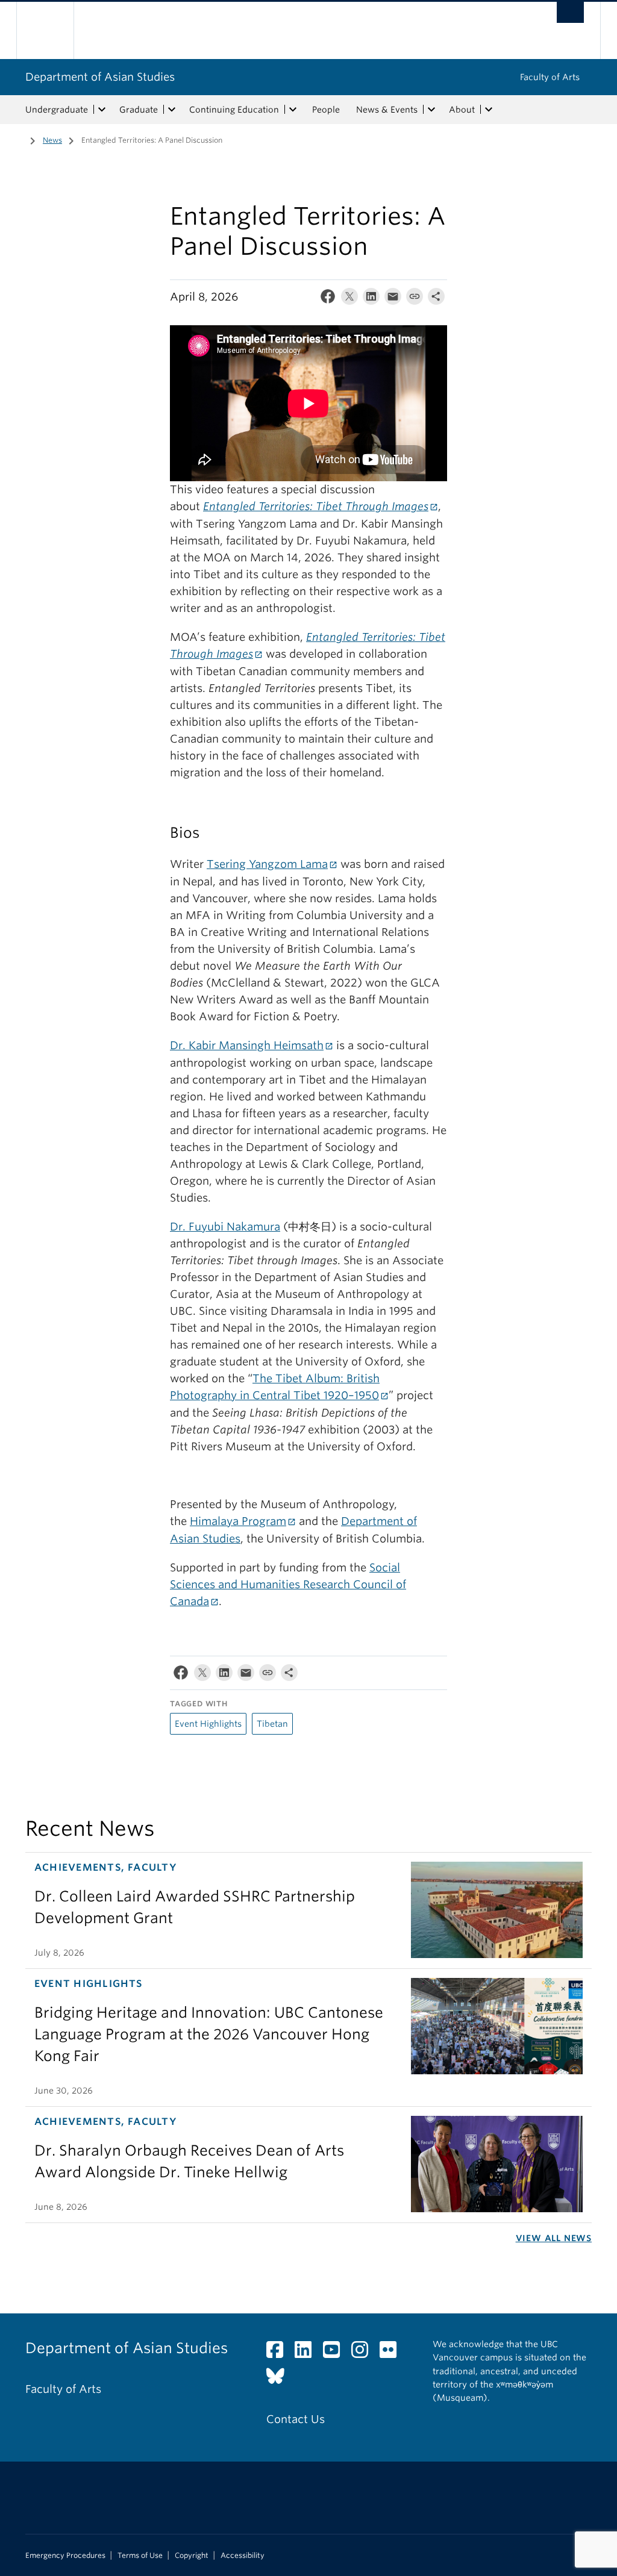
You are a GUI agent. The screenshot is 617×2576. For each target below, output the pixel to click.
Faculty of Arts (550, 77)
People (326, 109)
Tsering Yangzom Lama (267, 864)
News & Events (387, 109)
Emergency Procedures (65, 2555)
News (52, 140)
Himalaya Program (238, 1521)
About (462, 109)
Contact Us (295, 2419)
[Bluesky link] (279, 2378)
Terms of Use (140, 2555)
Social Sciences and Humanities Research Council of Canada (288, 1584)
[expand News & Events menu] (431, 109)
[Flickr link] (393, 2353)
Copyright (191, 2555)
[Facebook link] (279, 2353)
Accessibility (243, 2555)
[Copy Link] (414, 299)
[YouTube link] (336, 2353)
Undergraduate (56, 109)
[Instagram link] (364, 2353)
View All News (554, 2238)
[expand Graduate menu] (171, 109)
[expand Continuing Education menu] (293, 109)
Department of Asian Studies (100, 76)
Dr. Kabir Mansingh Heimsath (247, 1045)
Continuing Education (234, 109)
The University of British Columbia (54, 30)
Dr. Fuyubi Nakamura (225, 1226)
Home (16, 139)
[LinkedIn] (371, 299)
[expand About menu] (488, 109)
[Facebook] (328, 299)
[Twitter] (349, 299)
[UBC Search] (570, 12)
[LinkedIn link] (308, 2353)
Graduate (138, 109)
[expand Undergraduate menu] (102, 109)
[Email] (393, 299)
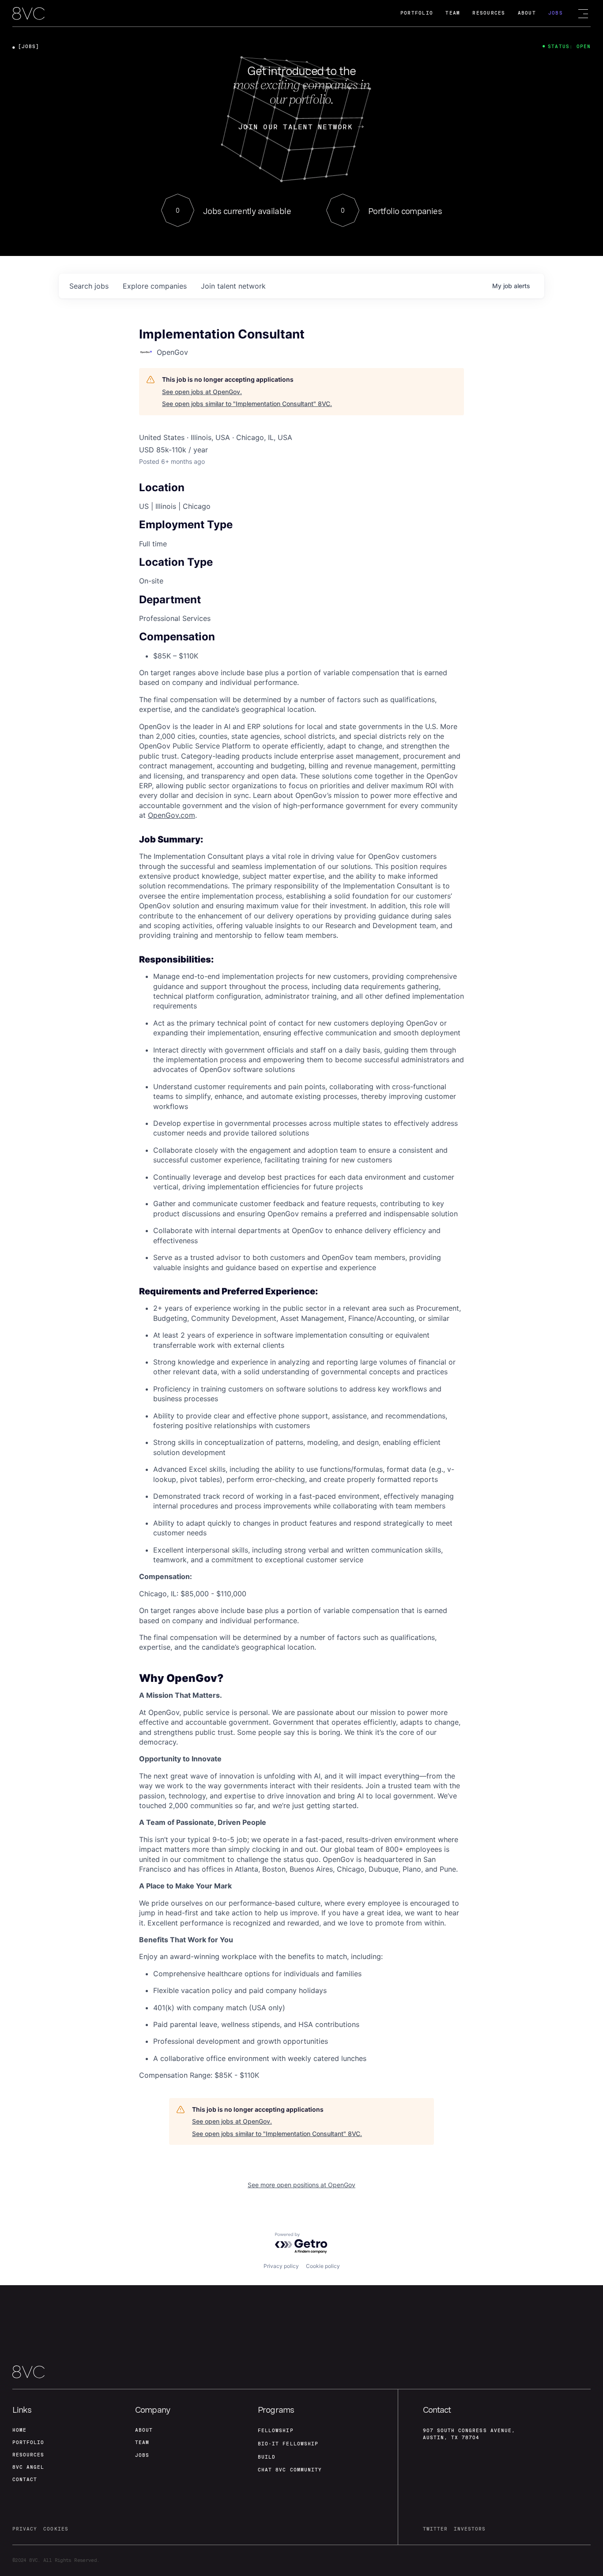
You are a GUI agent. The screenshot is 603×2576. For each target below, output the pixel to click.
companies (155, 286)
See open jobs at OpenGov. (202, 391)
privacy (24, 2529)
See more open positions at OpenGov (301, 2185)
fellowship (276, 2430)
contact (24, 2479)
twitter (435, 2529)
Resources (488, 13)
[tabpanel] (301, 1401)
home (19, 2430)
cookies (55, 2529)
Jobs (555, 13)
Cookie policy (323, 2266)
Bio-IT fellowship (288, 2444)
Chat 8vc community (290, 2470)
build (266, 2457)
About (527, 13)
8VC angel (28, 2467)
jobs (89, 286)
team (142, 2442)
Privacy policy (281, 2266)
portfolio (28, 2442)
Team (452, 13)
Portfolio (416, 13)
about (144, 2430)
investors (470, 2529)
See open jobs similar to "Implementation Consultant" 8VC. (247, 403)
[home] (28, 14)
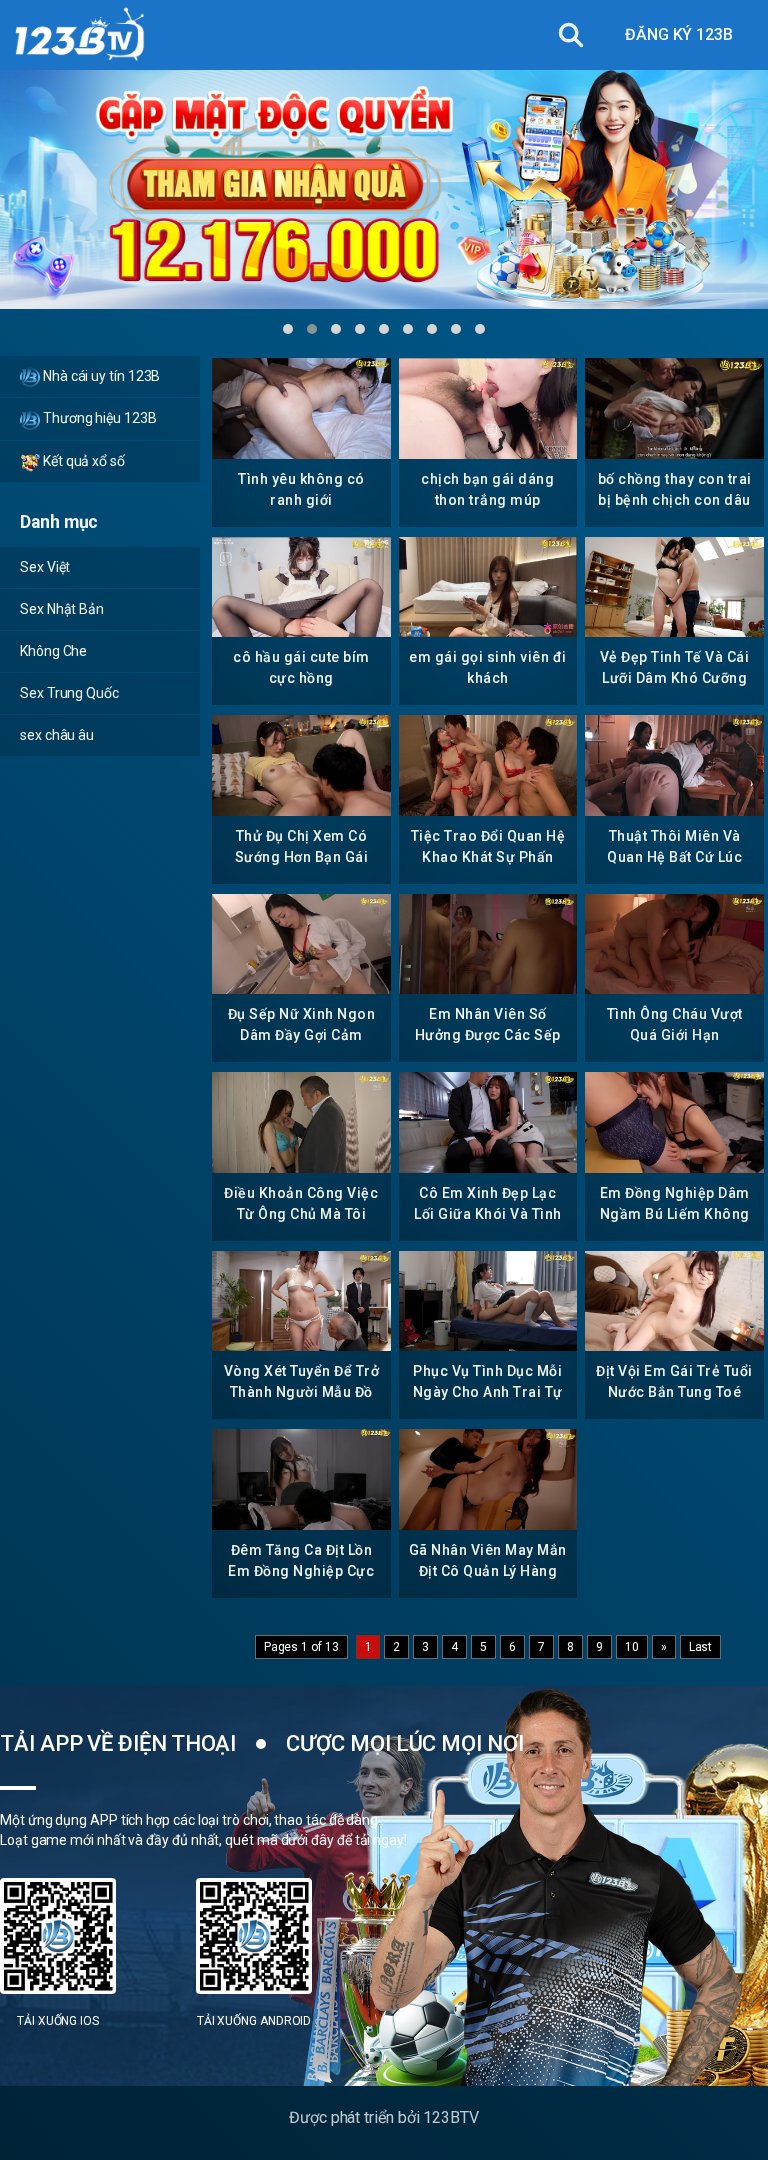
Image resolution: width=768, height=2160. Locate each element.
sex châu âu (57, 735)
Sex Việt (45, 567)
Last (701, 1647)
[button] (288, 329)
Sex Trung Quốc (69, 693)
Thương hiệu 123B (98, 418)
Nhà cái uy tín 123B (100, 376)
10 (632, 1647)
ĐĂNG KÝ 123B (679, 34)
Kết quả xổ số (82, 461)
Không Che (53, 651)
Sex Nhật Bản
****************
*TRY IT*:
From the line containing "See open jobs similar" to the end of the data above, give those lines again verbatim, with both endpoints included and no images.

*ANSWER SECTION*:
See open jobs similar to "Implementation Consultant" 8VC. (247, 403)
[home] (28, 14)
Image resolution: width=768, height=2160. Locate each element.
sex châu âu (57, 735)
Sex Việt (45, 567)
Last (701, 1647)
[button] (288, 329)
Sex Trung Quốc (69, 693)
Thương hiệu 123B (98, 418)
Nhà cái uy tín 123B (100, 376)
10 (632, 1647)
ĐĂNG KÝ 123B (679, 34)
Kết quả xổ số (82, 461)
Không Che (53, 651)
Sex Nhật Bản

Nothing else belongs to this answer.